# Text to read:
________________________
Upon termination of the Trust, each Unitholder of record on such date will
receive his pro rata share of the amounts realized upon disposition of the
Securities plus any other assets of the Trust, less expenses of the Trust.
(See "Termination of the Trust".)
REINVESTMENT PLAN
Distributions to the Income and Capital Accounts may be reinvested by
participating in the Trust's Reinvestment Plan (the "Reinvestment Plan"). To
participate in the Reinvestment Plan, a Unitholder must contact his broker,
dealer or financial institution to determine whether he may participate in
the Reinvestment Plan. Under the Reinvestment Plan, the Units acquired for
current Unitholders will be either Units already held in inventory by the
Sponsor or new Units created by the Sponsor's deposit of Additional
Securities, contracts to purchase Additional Securities or cash (or a bank
letter of credit in lieu of cash) with instructions to purchase Additional
Securities. Deposits or purchases of Additional Securities will be made so as
to maintain the percentage relationships. Purchases made pursuant to the
Reinvestment Plan will be made without any sales charge at the net asset
value for Units of the Trust. Under the Reinvestment Plan, the Trust will pay
the distributions to the Trustee which in turn will purchase for those
participating Unitholders whole Units of the Trust at the price determined as
of the close of business on the Distribution Date and will add such Units to
the Unitholder's account. The Unitholder's account statement will reflect the
reinvestment. The Trustee will not issue fractional Units, thus any cash
remaining after purchasing the maximum number of whole Units will be
distributed to the Unitholder. Unitholders wishing to terminate their
participation in the Reinvestment Plan must notify their broker, dealer or
financial institution of such decision. The Sponsor reserves the right to
amend, modify or terminate the Reinvestment Plan at any time without prior
notice.
ADMINISTRATION OF THE TRUST
Accounts. All dividends and income received on Securities, proceeds from
the sale of Securities or other moneys received by the Trustee on behalf of
the Trust may be held in trust in non-interest bearing accounts until
required to be disbursed.
The Trustee will credit on its books to an Income Account dividends, if
any, and income, on Securities in the Trust. All other receipts (i.e., return
of principal and gains) are credited on its books to a Capital Account. A
record will be kept of qualifying dividends within the Income Account. The
pro rata share of the Income Account and the pro rata share of the Capital
Account represented by each Unit will be computed by the Trustee as set forth
under "Valuation".
The Trustee will deduct from the Income Account and, to the extent funds
are not sufficient therein, from the Capital Account, amounts necessary to
pay expenses incurred by the Trust. (See "Expenses and Charges.") In
addition, the Trustee may withdraw from the Income Account and the Capital
Account such amounts as may be necessary to cover redemption of Units by the
Trustee. (See "Redemption.")
The Trustee may establish reserves (the "Reserve Account") within the
Trust for state and local taxes, if any, and any other governmental charges
payable out of the Trust.
28
<PAGE>
Reports and Records. With any distribution from the Trust, Unitholders
will be furnished with a statement setting forth the amount being distributed
from each account.
The Trustee keeps records and accounts of the Trust at its office in New
York, including records of the names and addresses of Unitholders, a current
list of underlying Securities in the portfolio and a copy of the Indenture.
________________________
# Dataset extract:
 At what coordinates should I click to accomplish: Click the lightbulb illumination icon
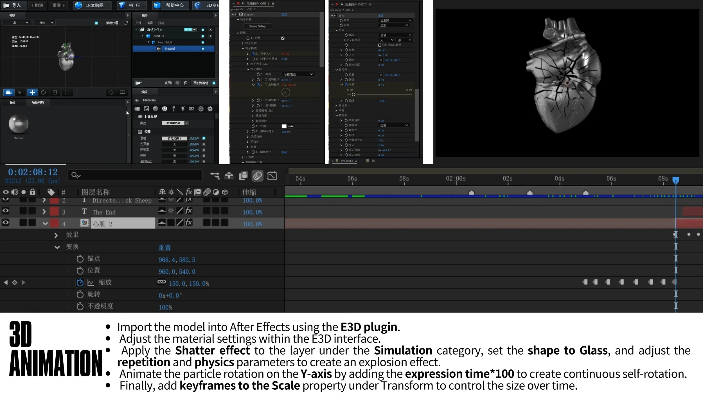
________________________
# Request:
Answer these questions from the text about the Trust:
1. What is done with cash left over after the Trustee buys the maximum number of whole Units under the Reinvestment Plan?
2. To which account are return of principal and gains credited?
3. Where does the Trustee keep the Trust's records and accounts?
The lines are separate material, unrelated to the text about the Trust.

# Answer to this exercise:
1. It is distributed to the Unitholder.
2. The Capital Account.
3. At its office in New York.